I have tried to change my client config to use the TcpDiscoveryKubernetesIpFinder below but I am getting a discovery timeout falure (see below).

    <property name="discoverySpi"> 
        <bean class="org.apache.ignite.spi.discovery.tcp.TcpDiscoverySpi"> 
            <property name="ipFinder"> 
                <bean class="org.apache.ignite.spi.discovery.tcp.ipfinder.kubernetes.TcpDiscoveryKubernetesIpFinder"> 
                    <property name="namespace" value="680e5bbc-21b1-5d61-8dfa-6b27be10ede7"/> 
                    <property name="serviceName" value="nkw-mnomni-ignite-1-1"/> 
                </bean> 
            </property> 
        </bean> 
    </property> 
24-Feb-2023 14:15:02.450 WARNING [grid-timeout-worker-#22%igniteClientInstance%] org.apache.ignite.logger.java.JavaLogger.warning Thread dump at 2023/02/24 14:15:02 UTC
Thread [name="main", id=1, state=WAITING, blockCnt=78, waitCnt=3]
    Lock [object=java.util.concurrent.CountDownLatch$Sync@45296dbd, ownerName=null, ownerId=-1]
        at [email protected]/jdk.internal.misc.Unsafe.park(Native Method)
        at [email protected]/java.util.concurrent.locks.LockSupport.park(LockSupport.java:211)
        at [email protected]/java.util.concurrent.locks.AbstractQueuedSynchronizer.acquire(AbstractQueuedSynchronizer.java:715)
        at [email protected]/java.util.concurrent.locks.AbstractQueuedSynchronizer.acquireSharedInterruptibly(AbstractQueuedSynchronizer.java:1047)
        at [email protected]/java.util.concurrent.CountDownLatch.await(CountDownLatch.java:230)
        at o.a.i.spi.discovery.tcp.ClientImpl.spiStart(ClientImpl.java:324)
        at o.a.i.spi.discovery.tcp.TcpDiscoverySpi.spiStart(TcpDiscoverySpi.java:2207)
        at o.a.i.i.managers.GridManagerAdapter.startSpi(GridManagerAdapter.java:278)
        at o.a.i.i.managers.discovery.GridDiscoveryManager.start(GridDiscoveryManager.java:980)
        at o.a.i.i.IgniteKernal.startManager(IgniteKernal.java:1985)
        at o.a.i.i.IgniteKernal.start(IgniteKernal.java:1331)
        at o.a.i.i.IgnitionEx$IgniteNamedInstance.start0(IgnitionEx.java:2141)
        at o.a.i.i.IgnitionEx$IgniteNamedInstance.start(IgnitionEx.java:1787)
        - locked o.a.i.i.IgnitionEx$IgniteNamedInstance@57ac9100
        at o.a.i.i.IgnitionEx.start0(IgnitionEx.java:1172)
        at o.a.i.i.IgnitionEx.startConfigurations(IgnitionEx.java:1066)
        at o.a.i.i.IgnitionEx.start(IgnitionEx.java:952)
        at o.a.i.i.IgnitionEx.start(IgnitionEx.java:851)
        at o.a.i.i.IgnitionEx.start(IgnitionEx.java:721)
        at o.a.i.i.IgnitionEx.start(IgnitionEx.java:690)
        at o.a.i.Ignition.start(Ignition.java:353)
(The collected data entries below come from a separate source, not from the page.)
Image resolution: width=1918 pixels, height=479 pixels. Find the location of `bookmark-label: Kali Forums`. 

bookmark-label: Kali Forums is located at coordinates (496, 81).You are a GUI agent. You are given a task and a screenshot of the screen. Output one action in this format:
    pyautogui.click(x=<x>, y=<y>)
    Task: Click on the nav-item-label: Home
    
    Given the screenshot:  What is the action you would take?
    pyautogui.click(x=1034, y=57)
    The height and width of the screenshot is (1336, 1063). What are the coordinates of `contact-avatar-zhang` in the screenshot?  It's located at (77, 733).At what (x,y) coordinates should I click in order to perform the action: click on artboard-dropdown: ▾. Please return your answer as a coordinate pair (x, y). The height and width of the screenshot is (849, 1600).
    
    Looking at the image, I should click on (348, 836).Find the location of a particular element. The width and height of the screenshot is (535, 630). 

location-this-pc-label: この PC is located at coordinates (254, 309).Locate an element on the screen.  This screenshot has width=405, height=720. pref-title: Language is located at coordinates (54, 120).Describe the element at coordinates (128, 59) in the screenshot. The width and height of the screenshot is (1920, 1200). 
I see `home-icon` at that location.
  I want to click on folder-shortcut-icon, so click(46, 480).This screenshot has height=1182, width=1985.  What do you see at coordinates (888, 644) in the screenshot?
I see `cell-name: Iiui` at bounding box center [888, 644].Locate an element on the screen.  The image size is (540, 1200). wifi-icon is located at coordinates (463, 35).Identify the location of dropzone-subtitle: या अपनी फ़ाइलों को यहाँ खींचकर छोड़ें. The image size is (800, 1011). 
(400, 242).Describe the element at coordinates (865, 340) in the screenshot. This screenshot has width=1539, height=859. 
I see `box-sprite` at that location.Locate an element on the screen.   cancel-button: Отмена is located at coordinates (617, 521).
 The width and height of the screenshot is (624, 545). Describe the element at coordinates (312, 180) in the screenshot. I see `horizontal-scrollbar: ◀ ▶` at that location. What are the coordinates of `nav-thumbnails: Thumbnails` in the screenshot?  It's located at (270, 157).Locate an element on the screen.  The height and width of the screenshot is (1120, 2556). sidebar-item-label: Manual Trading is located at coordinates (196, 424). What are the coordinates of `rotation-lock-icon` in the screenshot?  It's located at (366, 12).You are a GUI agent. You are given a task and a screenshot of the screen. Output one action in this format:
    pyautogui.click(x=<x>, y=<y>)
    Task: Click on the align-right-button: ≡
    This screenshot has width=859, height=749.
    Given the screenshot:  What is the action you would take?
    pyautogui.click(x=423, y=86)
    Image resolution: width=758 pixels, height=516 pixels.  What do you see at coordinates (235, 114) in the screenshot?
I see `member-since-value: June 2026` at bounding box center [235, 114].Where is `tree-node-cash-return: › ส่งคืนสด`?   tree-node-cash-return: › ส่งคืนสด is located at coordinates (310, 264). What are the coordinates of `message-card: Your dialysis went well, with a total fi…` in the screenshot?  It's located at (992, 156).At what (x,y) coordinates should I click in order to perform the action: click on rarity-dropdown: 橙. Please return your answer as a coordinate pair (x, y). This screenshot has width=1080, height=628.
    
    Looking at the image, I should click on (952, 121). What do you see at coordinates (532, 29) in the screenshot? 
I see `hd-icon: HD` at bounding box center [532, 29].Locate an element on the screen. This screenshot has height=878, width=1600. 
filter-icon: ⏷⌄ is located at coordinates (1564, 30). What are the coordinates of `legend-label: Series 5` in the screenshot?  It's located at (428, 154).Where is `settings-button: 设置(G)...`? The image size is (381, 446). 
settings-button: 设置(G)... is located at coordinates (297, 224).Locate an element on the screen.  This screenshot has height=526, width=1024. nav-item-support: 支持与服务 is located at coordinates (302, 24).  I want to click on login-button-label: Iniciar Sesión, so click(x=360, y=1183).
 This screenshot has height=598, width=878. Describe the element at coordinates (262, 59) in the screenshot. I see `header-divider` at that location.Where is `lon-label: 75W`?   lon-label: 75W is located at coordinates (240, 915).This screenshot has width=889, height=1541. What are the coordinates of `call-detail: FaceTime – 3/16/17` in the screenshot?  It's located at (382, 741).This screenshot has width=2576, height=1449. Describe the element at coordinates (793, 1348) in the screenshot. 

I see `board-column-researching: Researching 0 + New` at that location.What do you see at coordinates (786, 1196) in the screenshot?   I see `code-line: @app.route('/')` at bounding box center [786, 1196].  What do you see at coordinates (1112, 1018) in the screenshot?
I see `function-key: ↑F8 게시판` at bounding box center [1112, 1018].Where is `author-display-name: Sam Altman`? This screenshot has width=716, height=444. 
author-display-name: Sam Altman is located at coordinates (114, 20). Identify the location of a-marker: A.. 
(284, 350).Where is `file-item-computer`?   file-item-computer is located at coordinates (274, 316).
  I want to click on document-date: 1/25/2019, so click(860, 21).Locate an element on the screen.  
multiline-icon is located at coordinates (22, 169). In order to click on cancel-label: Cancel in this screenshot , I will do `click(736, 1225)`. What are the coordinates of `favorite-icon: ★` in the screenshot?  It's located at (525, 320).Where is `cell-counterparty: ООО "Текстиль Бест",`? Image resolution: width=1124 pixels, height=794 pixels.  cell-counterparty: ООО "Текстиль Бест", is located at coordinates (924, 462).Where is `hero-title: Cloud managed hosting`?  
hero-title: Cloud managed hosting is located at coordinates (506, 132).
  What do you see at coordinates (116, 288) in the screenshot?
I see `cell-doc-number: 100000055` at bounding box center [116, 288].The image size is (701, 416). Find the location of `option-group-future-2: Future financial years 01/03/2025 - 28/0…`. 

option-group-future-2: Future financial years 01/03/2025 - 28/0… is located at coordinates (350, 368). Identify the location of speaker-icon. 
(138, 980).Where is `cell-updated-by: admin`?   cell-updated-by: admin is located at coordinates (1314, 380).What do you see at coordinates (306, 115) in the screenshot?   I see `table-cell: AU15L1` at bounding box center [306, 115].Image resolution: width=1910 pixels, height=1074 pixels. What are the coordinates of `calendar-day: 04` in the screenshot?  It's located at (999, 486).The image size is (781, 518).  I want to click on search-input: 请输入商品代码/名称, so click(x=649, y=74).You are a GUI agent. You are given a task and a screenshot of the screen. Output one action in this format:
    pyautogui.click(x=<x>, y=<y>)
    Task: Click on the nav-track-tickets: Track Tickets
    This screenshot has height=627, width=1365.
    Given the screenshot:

Edit 2: I also spoke with an admin about opening client side ports in case that was the issue. He indicated that should not be needed as clients should be able to open ephemeral ports to communicate with the server nodes.
[1]: Ignite not discoverable in kubernetes cluster with TcpDiscoveryKubernetesIpFinder [2]: https://apacheignite.readme.io/docs/kubernetes-ip-finder


Solution

  • Removing the property <property name="shared" value="false" /> from my client config solved the problem in the end. Still not certain why the TcpDiscoveryKubernetesIpFinder does not work.